Uma armadilha institucionalizada
Viralizou o discurso de uma juíza aposentada do Trabalho ao defender os chamados penduricalhos durante uma sessão no Supremo Tribunal Federal (STF). O nome de pobrezinha é Cláudia Márcia de Carvalho. Ela disse que magistrados de primeiro grau “precisam pagar pelo próprio café e pelo próprio carro”, sugerindo que as verbas indenizatórias seriam necessárias para compensar essas despesas. A fala gerou reação imediata e irônica entre ministros do STF e repercutiu fortemente nas redes sociais, tornando-se motivo de piada e indignação pública.
E o que há de interessante nisso? Reportagens revelaram que, em dezembro de 2025, a juíza recebeu cerca de R$ 113,8 mil líquidos, incluindo benefícios e adicionais, o que intensificou a polêmica sobre supersalários no Judiciário. Fazendo uma análise mais profunda, chegamos a um paradoxo revelador com duas coisas importantes:
1 – Desigualdade institucionalizada: os privilégios de quem ocupa cargos nos três poderes contrastam com a dificuldade de avançar em pautas que beneficiariam milhões de trabalhadores.
2 – Distância entre governantes e governados: quando a classe política parece blindada em seus próprios interesses, a sensação de injustiça e descrédito nas instituições aumenta.
O caso mais emblemático é a dificuldade que o congresso está enfrentando para acabar com a escala de trabalho 6×1 e implantar a 5×2. Estamos falando de pessoas que decidem nossa vida e ganham salários consideráveis, ao mesmo tempo que não conseguimos aprovar um benefício para os que ganham, em sua maioria, o salário mínimo. Chega a ser constrangedor.
Mais constrangedor não é apenas a discrepância salarial, mas o fato de que o sistema político e jurídico parece ter mais agilidade para garantir vantagens a si mesmo do que para aprovar medidas que impactariam positivamente a vida da maioria. Isso gera a percepção de que o país funciona em duas velocidades: uma para os que estão “encastelados” e outra para quem sustenta a máquina pública com seu trabalho.
Se juntarmos a desigualdade institucionalizada com a polarização política, o paradoxo fica ainda mais evidente: enquanto grande parte da população se divide em brigas ideológicas, muitas vezes defendendo “seus” políticos como se fossem times de futebol, os verdadeiros beneficiados continuam sendo os que já estão nos castelos — blindados, com privilégios e salários muito acima da realidade nacional.
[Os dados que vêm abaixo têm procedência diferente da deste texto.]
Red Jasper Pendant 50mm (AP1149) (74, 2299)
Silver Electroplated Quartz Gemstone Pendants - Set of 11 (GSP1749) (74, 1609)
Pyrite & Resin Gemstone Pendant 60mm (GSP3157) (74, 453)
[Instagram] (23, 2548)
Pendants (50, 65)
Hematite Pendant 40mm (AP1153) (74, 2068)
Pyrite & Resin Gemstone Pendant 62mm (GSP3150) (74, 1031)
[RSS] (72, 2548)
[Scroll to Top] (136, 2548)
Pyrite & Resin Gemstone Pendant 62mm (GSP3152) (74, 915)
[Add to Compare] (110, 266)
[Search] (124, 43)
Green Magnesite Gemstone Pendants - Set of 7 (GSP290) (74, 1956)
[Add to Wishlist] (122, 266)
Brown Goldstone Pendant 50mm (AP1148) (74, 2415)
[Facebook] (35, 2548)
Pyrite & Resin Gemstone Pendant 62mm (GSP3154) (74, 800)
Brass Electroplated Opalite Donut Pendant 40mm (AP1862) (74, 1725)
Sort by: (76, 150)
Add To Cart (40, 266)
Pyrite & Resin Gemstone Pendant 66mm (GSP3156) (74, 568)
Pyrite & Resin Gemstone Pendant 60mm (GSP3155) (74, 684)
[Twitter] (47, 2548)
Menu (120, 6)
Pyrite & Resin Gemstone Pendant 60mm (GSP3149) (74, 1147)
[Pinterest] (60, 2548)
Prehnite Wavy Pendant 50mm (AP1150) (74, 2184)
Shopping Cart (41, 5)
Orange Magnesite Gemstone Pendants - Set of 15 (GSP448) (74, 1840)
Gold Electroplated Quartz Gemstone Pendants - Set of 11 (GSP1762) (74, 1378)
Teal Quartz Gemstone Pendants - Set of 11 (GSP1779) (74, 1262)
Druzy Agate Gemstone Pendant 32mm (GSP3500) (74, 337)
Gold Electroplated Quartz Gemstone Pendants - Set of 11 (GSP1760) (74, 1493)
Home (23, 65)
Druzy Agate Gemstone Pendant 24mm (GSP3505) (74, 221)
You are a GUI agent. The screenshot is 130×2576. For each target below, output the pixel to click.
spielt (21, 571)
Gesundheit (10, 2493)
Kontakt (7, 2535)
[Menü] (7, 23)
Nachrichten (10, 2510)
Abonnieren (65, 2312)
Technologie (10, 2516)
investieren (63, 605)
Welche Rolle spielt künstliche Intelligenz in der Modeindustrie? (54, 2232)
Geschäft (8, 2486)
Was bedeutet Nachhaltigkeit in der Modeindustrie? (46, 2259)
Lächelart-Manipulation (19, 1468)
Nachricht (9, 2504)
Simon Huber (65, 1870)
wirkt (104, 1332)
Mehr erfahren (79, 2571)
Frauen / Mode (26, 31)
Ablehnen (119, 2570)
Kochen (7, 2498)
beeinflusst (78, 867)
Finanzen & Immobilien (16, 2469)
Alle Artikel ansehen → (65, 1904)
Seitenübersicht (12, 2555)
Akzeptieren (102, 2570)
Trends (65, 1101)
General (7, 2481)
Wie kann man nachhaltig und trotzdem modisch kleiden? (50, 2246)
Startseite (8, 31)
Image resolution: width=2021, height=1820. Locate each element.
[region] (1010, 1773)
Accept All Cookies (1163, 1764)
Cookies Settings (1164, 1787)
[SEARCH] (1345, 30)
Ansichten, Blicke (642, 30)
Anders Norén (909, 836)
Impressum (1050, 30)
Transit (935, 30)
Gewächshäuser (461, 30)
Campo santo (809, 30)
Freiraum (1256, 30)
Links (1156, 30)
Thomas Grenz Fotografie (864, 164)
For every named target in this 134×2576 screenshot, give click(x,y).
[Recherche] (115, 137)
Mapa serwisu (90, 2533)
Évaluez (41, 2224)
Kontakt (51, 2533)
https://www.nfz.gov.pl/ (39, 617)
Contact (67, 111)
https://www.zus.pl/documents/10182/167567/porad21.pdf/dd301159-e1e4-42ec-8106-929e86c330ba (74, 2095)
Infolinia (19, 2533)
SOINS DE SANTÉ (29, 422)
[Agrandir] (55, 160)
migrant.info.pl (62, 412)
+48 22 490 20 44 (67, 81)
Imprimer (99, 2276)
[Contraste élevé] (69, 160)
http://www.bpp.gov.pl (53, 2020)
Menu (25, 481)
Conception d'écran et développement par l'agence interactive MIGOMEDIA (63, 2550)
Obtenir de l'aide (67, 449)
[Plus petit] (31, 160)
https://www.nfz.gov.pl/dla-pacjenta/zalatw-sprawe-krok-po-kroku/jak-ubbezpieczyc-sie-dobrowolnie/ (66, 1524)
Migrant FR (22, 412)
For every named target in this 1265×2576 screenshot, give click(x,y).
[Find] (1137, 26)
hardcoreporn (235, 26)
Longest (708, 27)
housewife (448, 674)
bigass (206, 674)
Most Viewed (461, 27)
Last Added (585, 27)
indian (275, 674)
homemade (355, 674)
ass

Essa dinâmica cria um círculo vicioso:
- Polarização como distração: o povo se ocupa em disputar narrativas, enquanto os encastelados seguem acumulando vantagens. E esta polarização não é natural, é arquitetada pelos poderosos.
- Legitimação dos privilégios: ao defender “seu lado” com fervor, parte da população acaba sustentando o sistema que perpetua desigualdades.
- Dificuldade de união: em vez de se mobilizar por pautas comuns (como melhores condições de trabalho), a sociedade se fragmenta em disputas que pouco afetam os privilégios da elite política.
Ou seja, o paradoxo não é apenas estrutural e cultural, mas também emocional e simbólico. O povo briga entre si para manter os castelos intactos, sem perceber que a luta deveria ser contra os muros que separam os governados dos governantes. O voto seria a forma mais lógica de sair deste imbróglio, mas o próprio sistema não permite saídas simplórias. Será preciso uma ruptura drástica para romper com esta armadilha institucionalizada.